§ Exercise requirements:
Reproduce the records verbatim, starting with the line that contains "Find the location of a particular element." and continuing through the end of the records, that line included. Leave the pictures out of your answer.
Content starts
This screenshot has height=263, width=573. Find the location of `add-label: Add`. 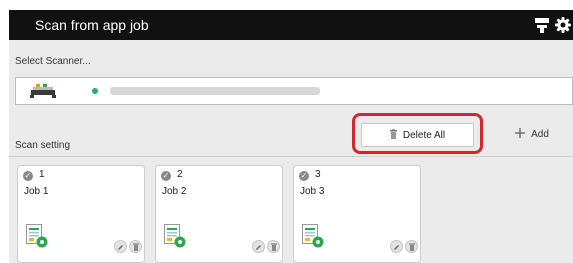

add-label: Add is located at coordinates (540, 134).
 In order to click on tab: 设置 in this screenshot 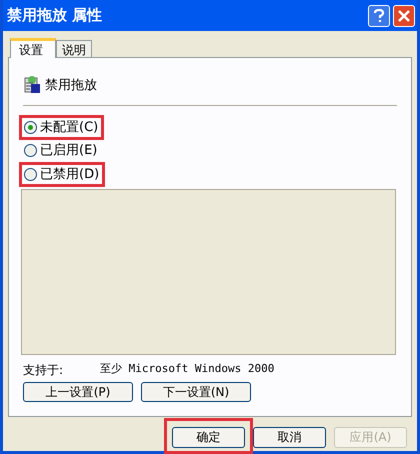, I will do `click(33, 48)`.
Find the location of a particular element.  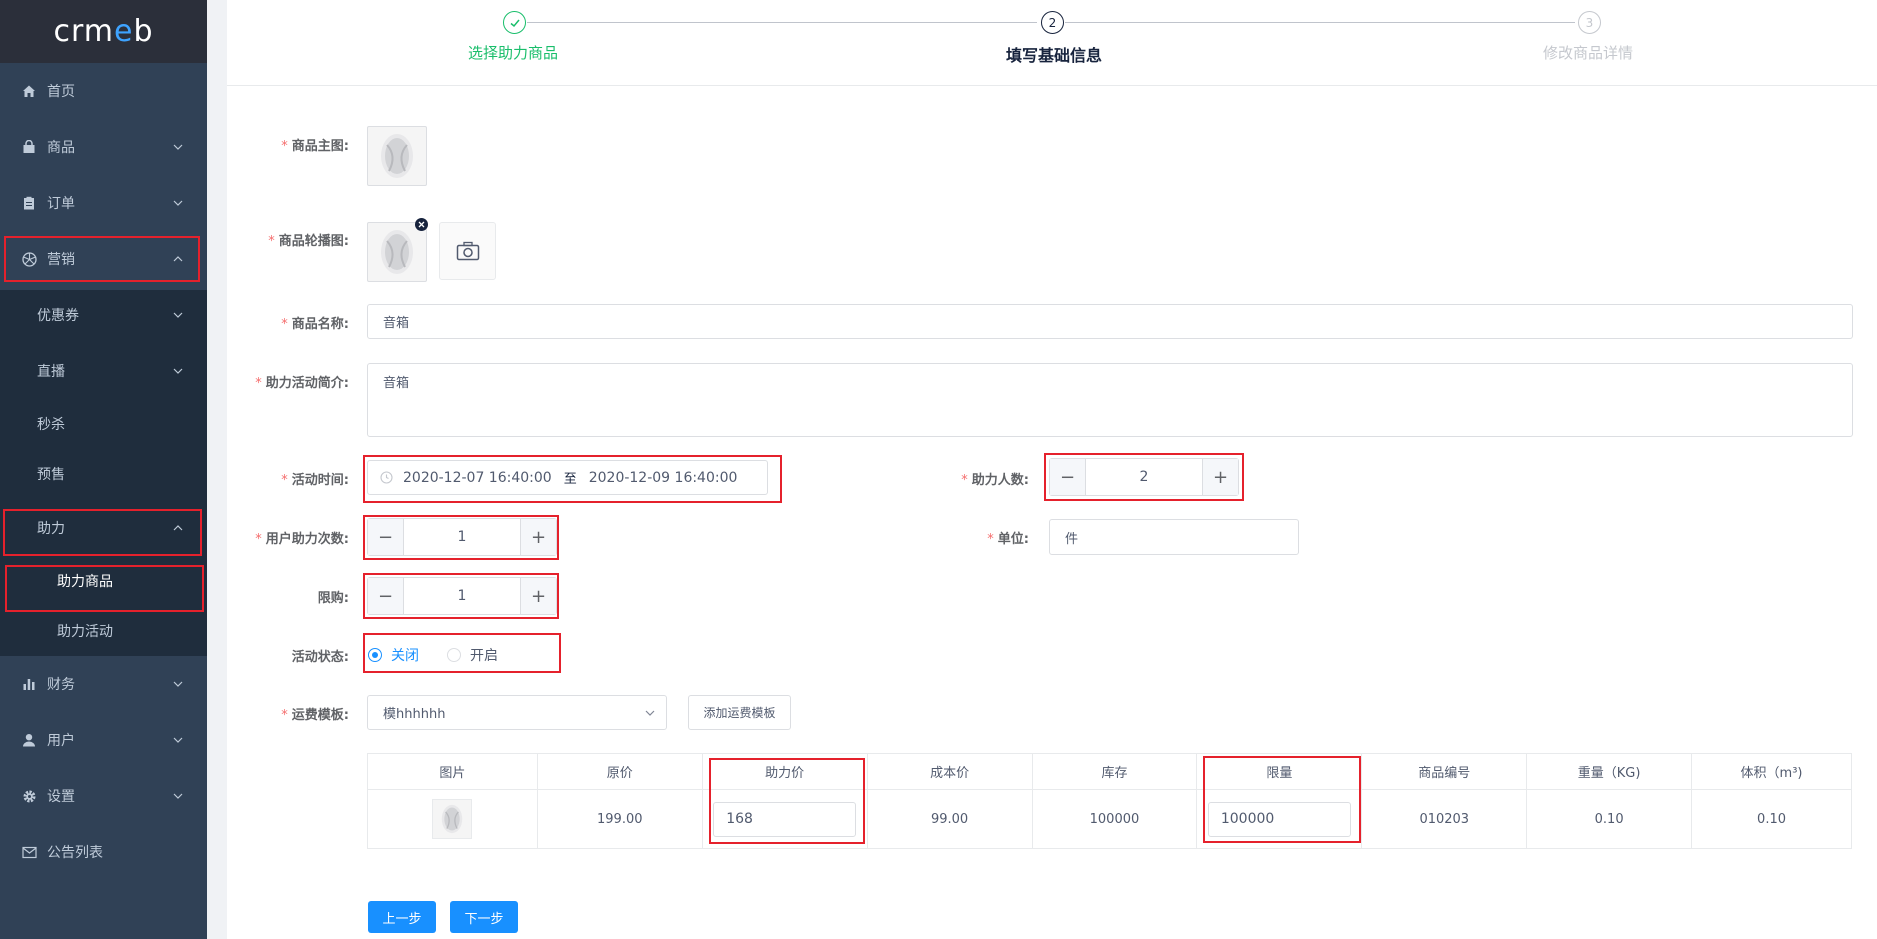

assist-people-stepper: − 2 + is located at coordinates (1144, 477).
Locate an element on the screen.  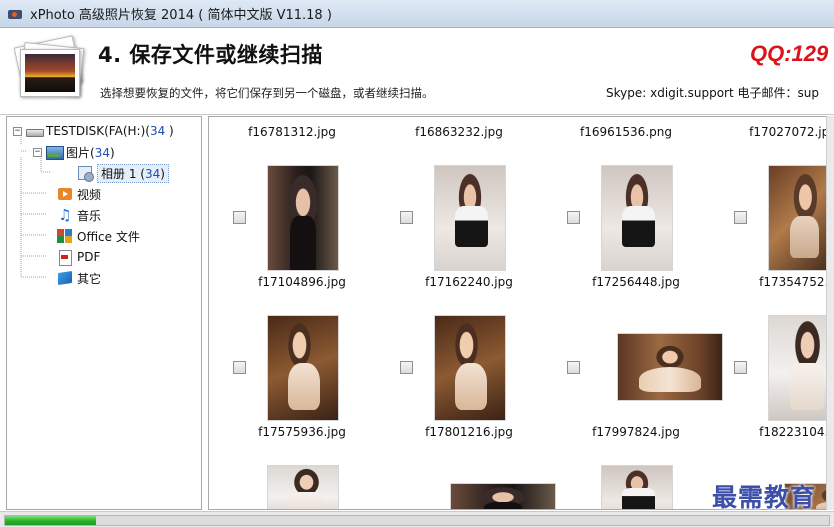
scan-progress-bar is located at coordinates (417, 520).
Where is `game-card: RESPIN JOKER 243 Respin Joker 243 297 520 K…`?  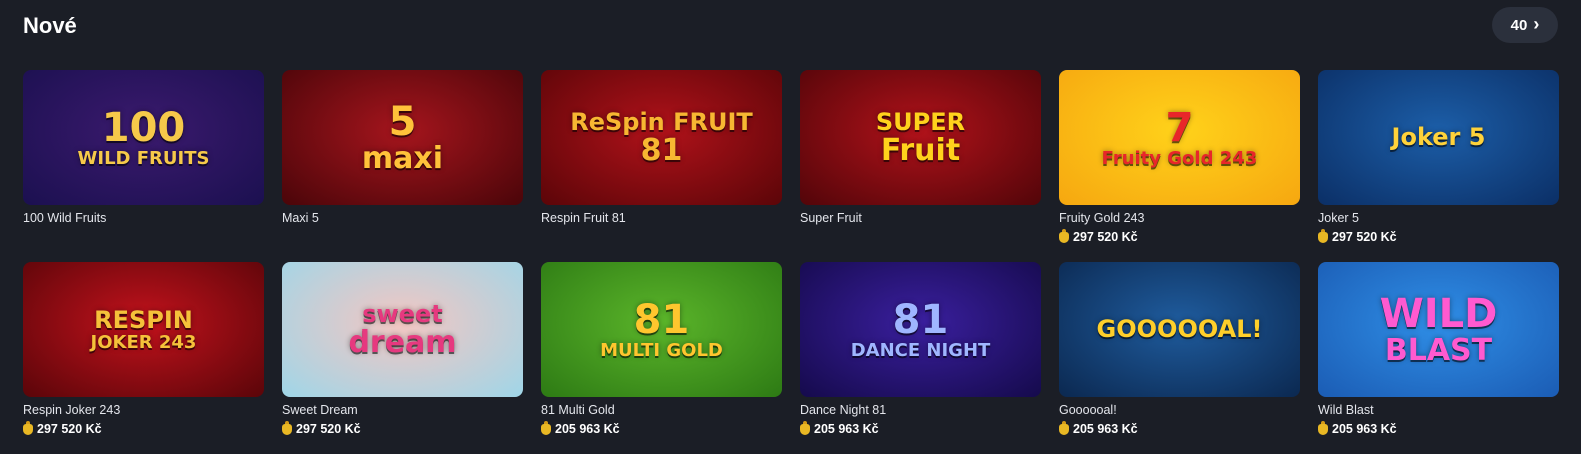
game-card: RESPIN JOKER 243 Respin Joker 243 297 520 K… is located at coordinates (144, 358).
Content ends
§ Response:
Find the location of a particular element.  

assist-people-stepper: − 2 + is located at coordinates (1144, 477).
Locate an element on the screen.  
scan-progress-bar is located at coordinates (417, 520).
Where is `game-card: RESPIN JOKER 243 Respin Joker 243 297 520 K…`?  
game-card: RESPIN JOKER 243 Respin Joker 243 297 520 K… is located at coordinates (144, 358).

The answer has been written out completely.